Exercise goal - A complete answer lists every line of the entries below where the string "named" appears.

Stored dataset items -
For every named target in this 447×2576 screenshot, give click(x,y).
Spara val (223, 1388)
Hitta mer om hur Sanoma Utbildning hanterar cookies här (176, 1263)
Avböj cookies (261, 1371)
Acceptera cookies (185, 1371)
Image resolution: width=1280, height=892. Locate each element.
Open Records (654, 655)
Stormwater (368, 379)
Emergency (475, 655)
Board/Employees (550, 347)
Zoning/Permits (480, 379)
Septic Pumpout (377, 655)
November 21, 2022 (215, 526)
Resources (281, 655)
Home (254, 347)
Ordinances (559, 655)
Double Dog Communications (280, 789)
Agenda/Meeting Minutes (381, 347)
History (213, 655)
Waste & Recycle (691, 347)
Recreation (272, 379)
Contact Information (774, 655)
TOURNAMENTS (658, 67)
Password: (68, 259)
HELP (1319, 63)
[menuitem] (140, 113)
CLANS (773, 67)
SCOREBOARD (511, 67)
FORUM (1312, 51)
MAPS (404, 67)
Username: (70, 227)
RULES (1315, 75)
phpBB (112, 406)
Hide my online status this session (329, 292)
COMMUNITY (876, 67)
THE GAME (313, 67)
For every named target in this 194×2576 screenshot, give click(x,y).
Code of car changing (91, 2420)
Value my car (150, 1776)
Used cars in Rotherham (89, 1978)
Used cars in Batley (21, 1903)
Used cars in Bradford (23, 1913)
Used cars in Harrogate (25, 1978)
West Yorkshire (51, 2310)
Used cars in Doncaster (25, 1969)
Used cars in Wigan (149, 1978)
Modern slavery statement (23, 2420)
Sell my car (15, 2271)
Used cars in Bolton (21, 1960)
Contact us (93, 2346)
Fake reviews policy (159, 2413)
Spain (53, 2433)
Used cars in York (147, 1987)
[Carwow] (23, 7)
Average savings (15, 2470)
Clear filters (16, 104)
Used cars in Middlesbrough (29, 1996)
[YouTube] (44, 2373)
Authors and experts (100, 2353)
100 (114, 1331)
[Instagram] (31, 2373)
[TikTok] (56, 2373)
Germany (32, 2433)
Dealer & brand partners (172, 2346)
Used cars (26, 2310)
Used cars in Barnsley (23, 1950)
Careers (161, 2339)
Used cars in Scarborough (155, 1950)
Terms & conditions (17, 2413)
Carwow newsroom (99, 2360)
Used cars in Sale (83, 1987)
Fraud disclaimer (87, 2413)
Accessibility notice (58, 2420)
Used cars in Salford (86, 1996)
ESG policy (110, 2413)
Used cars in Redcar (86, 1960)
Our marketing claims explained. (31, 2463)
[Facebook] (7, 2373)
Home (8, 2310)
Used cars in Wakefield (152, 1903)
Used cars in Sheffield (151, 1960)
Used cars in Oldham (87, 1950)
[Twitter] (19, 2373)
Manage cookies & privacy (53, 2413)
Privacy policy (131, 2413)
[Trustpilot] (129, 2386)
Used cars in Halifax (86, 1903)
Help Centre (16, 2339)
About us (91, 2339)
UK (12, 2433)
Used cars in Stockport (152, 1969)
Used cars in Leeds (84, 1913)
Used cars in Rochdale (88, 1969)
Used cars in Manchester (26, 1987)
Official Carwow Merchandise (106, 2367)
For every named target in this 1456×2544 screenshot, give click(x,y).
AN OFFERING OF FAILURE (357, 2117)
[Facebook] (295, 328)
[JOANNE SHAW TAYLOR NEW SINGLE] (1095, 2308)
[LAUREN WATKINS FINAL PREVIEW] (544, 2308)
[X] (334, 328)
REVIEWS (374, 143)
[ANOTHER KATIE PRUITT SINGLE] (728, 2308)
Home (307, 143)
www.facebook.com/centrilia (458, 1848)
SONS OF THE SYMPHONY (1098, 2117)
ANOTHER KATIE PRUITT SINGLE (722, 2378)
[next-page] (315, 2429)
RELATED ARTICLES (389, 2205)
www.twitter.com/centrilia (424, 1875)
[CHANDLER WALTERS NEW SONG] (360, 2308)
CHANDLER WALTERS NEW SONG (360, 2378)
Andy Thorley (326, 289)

Output for this task -
For every named target in this 447×2576 screenshot, give click(x,y).
For every named target in this 194×2576 screenshot, give click(x,y).
For every named target in this 1456×2544 screenshot, give click(x,y).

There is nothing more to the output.